The lines from the one with "Switch to the 產品規則 tab" through the last line of the material below, copied exactly and free of pictures, make up the whole answer.

· · · · · · ·

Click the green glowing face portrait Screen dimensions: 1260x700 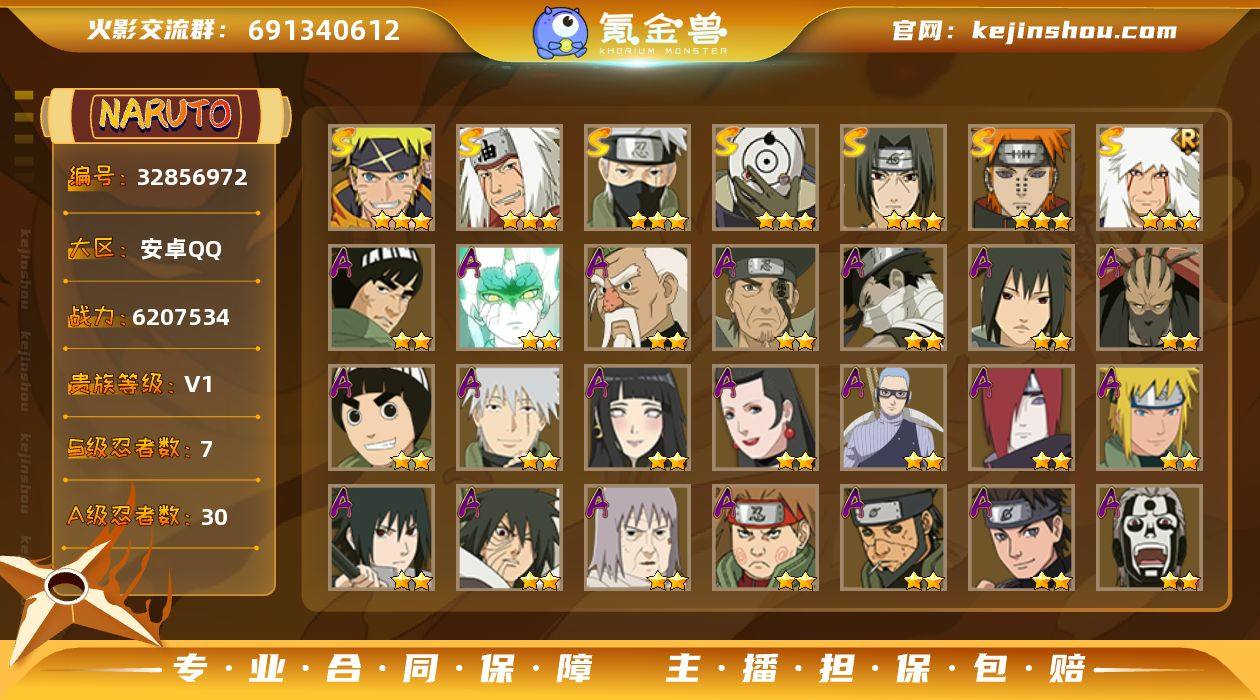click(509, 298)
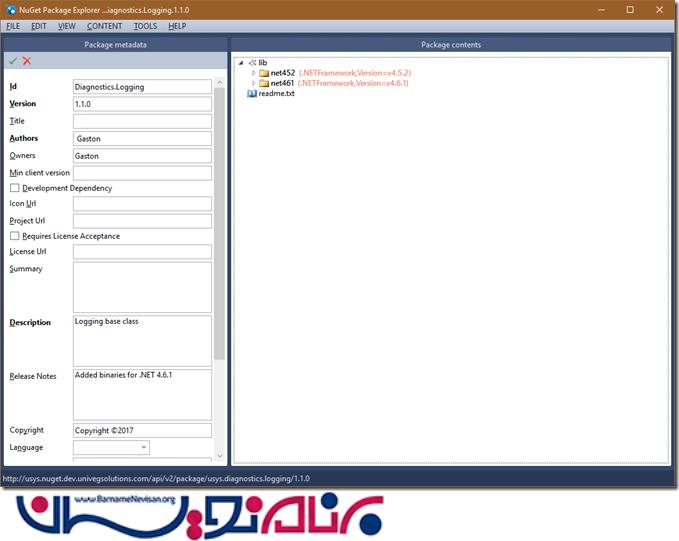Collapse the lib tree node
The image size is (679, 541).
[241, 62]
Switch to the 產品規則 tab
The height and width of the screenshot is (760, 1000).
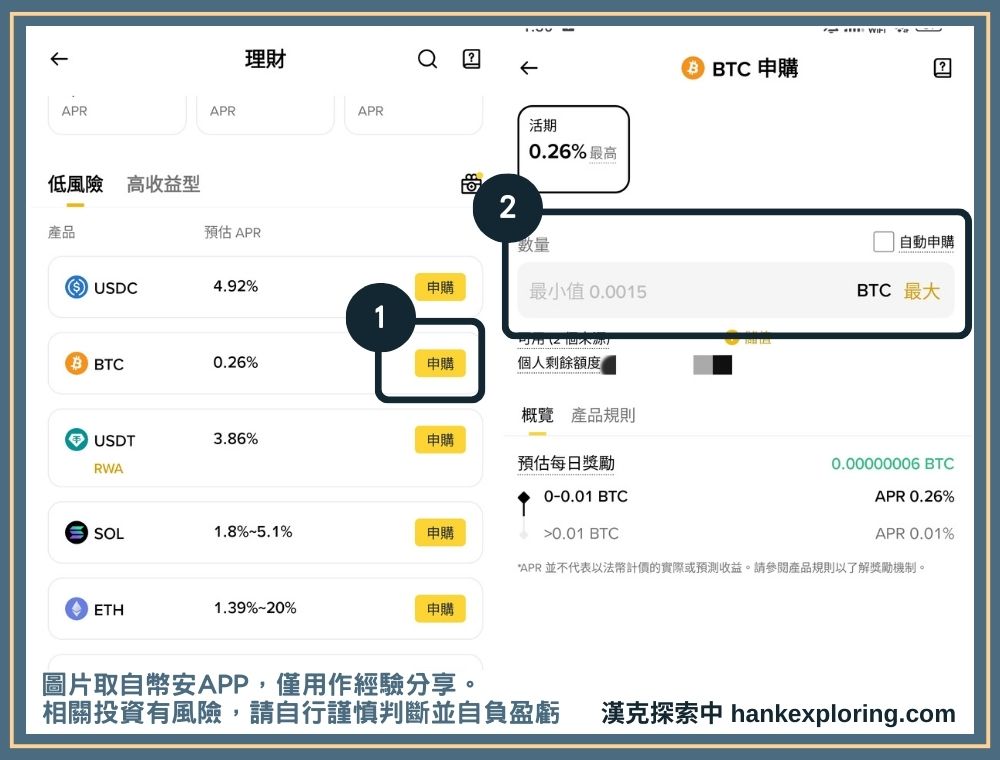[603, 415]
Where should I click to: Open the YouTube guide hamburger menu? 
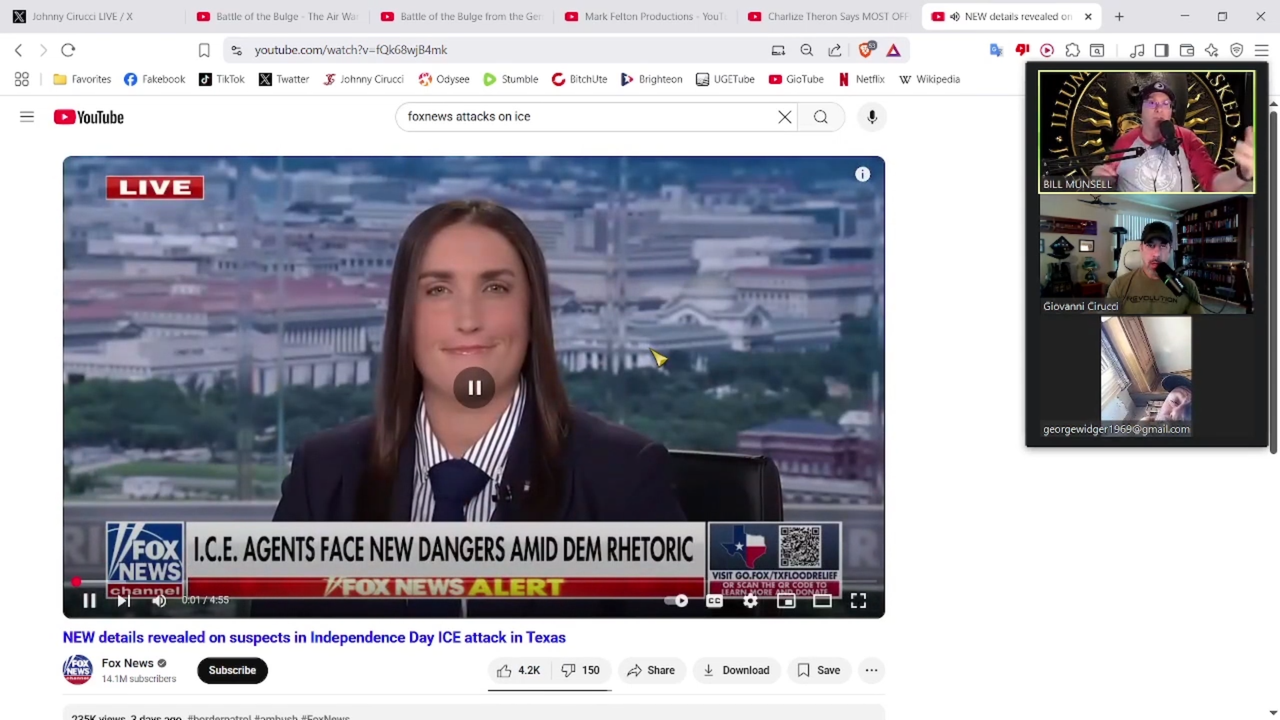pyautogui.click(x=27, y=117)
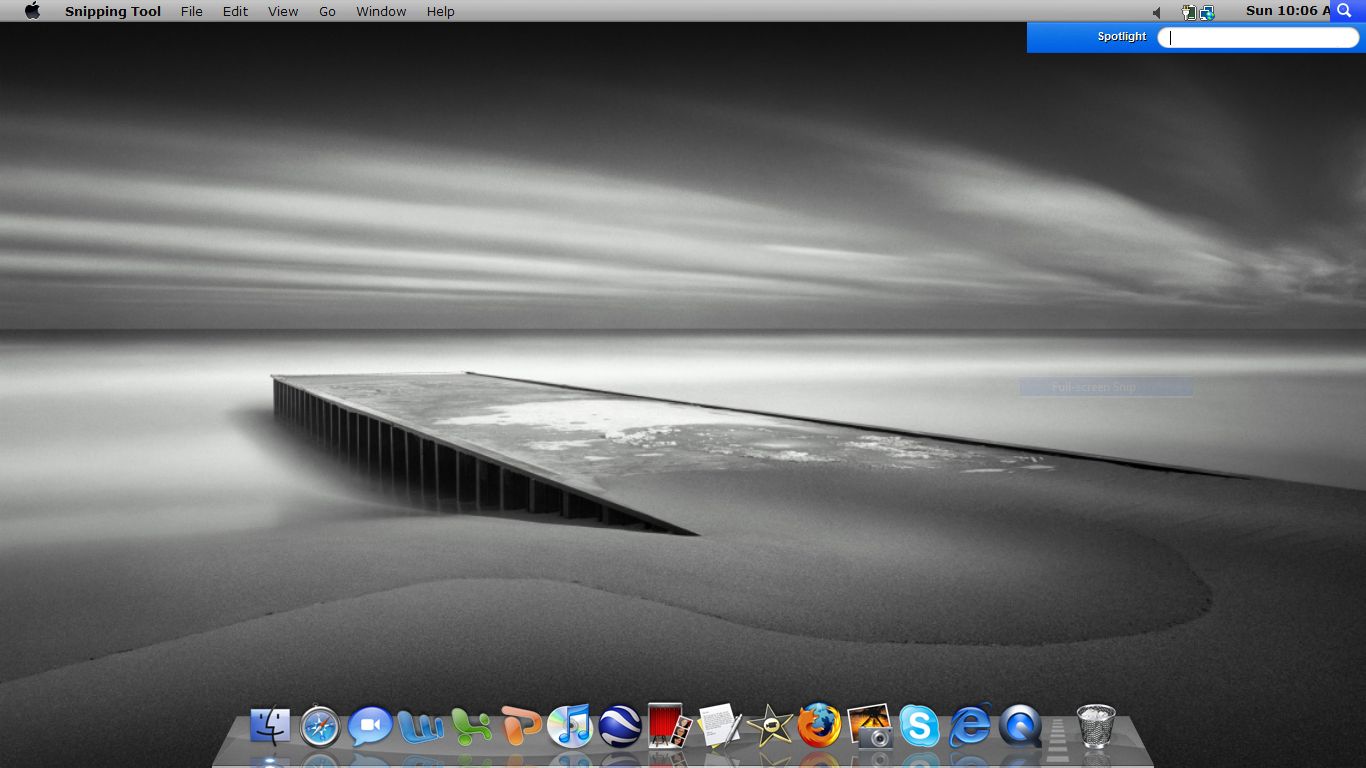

· · · · · · ·

EXPECTED ANSWER:
Switch to the 產品規則 tab
The height and width of the screenshot is (760, 1000).
[603, 415]
Where should I click to: Open the YouTube guide hamburger menu? 
pyautogui.click(x=27, y=117)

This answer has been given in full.